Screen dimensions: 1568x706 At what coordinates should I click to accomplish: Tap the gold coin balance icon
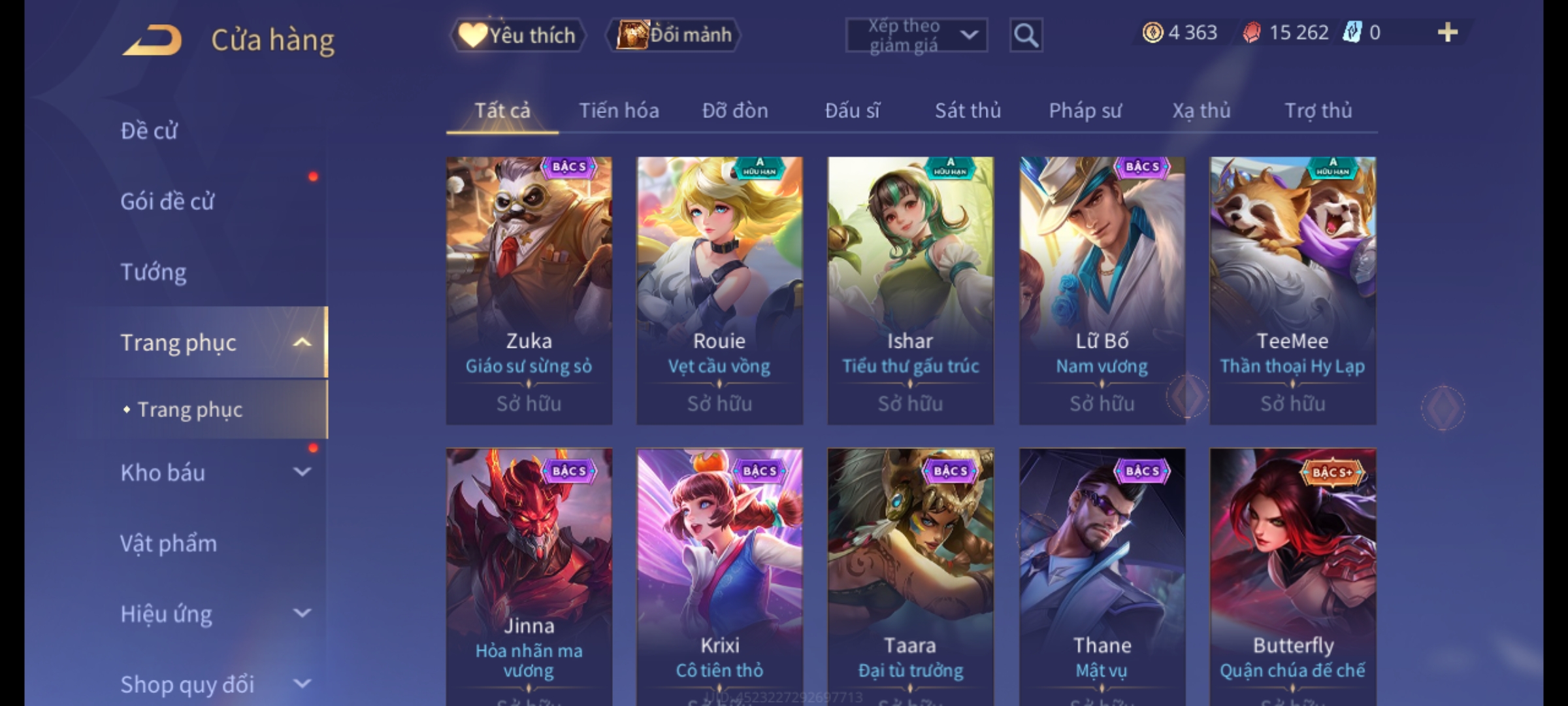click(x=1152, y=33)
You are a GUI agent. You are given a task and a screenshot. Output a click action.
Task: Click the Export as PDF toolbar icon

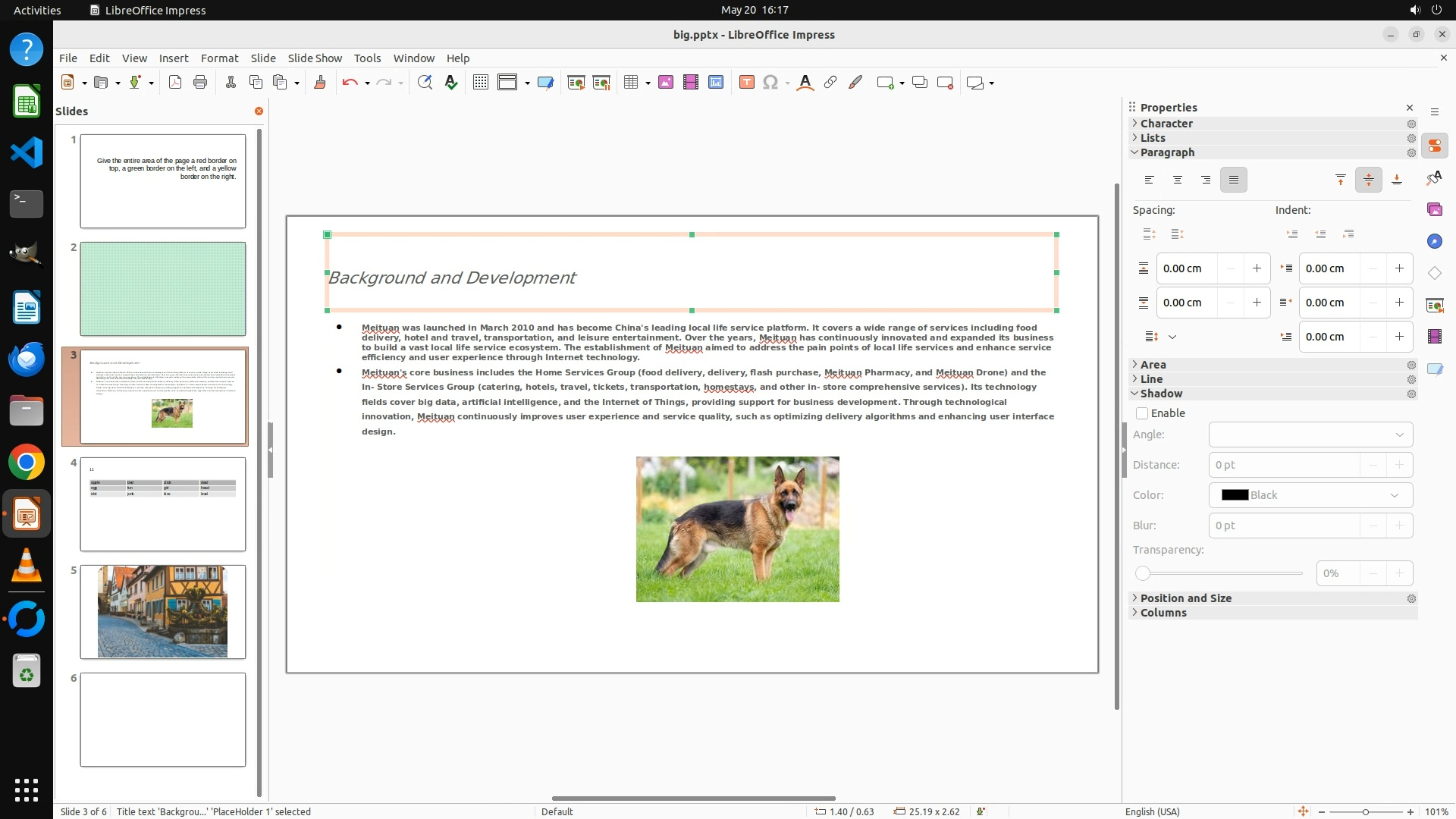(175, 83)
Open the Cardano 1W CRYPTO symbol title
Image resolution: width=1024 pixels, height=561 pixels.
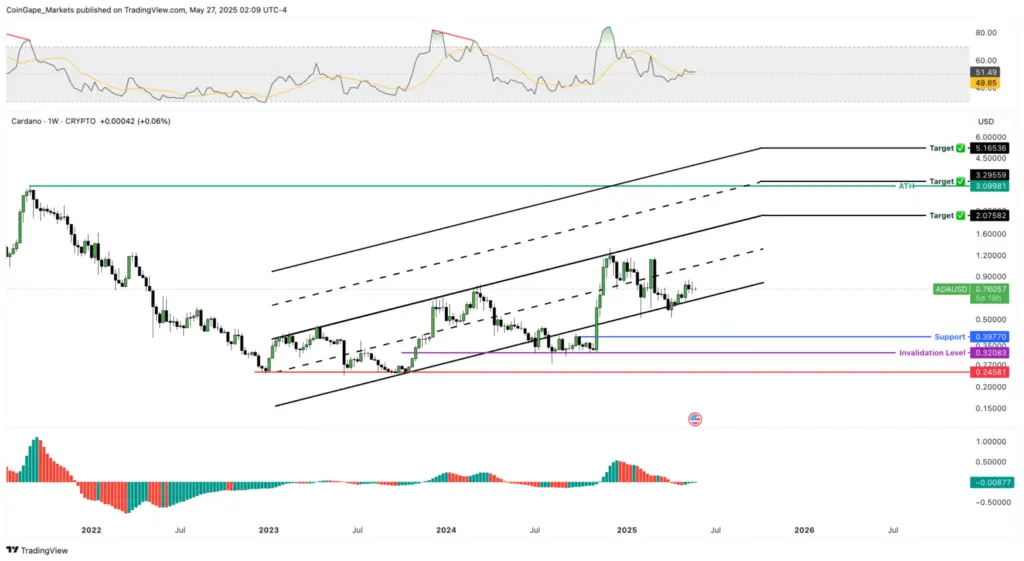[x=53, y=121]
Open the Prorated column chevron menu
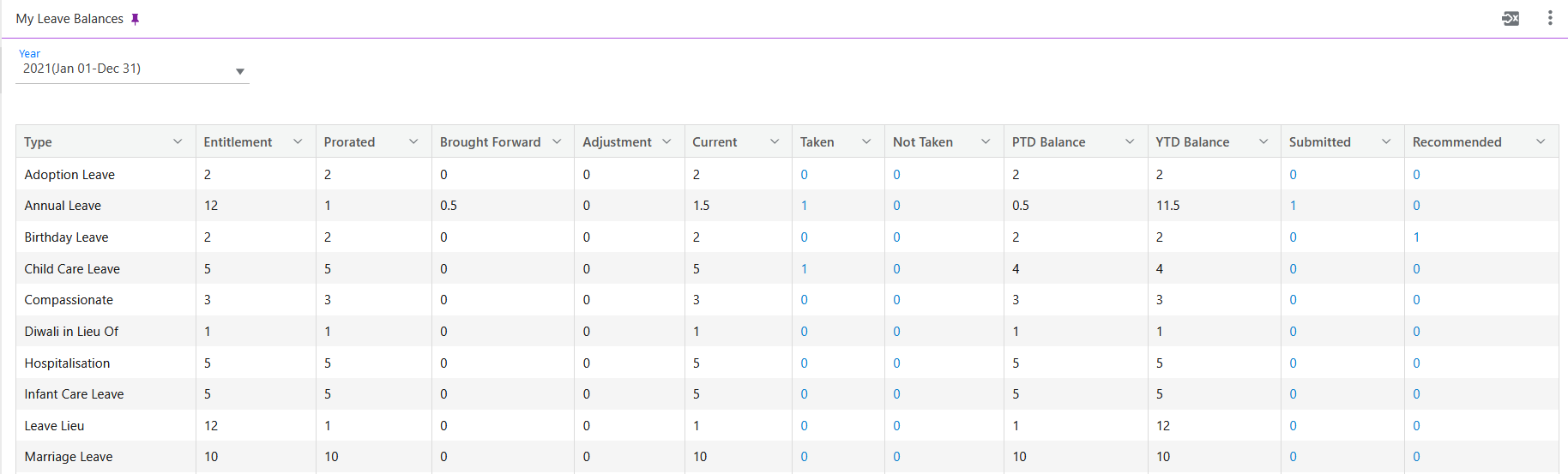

→ Problem to work on: Rewrite all the items above with "toolbar" changed to "ribbon" and everything else unchanged. Leave the pictures out.

→ Solved exercise:
Screen dimensions: 1568x706 At what coordinates should I click to accomplish: Tap the gold coin balance icon
click(x=1152, y=33)
You are a GUI agent. You are given a task and a screenshot. Output a click action.
Task: Click the Export as PDF ribbon icon

(175, 83)
Open the Cardano 1W CRYPTO symbol title
Image resolution: width=1024 pixels, height=561 pixels.
[x=53, y=121]
Open the Prorated column chevron menu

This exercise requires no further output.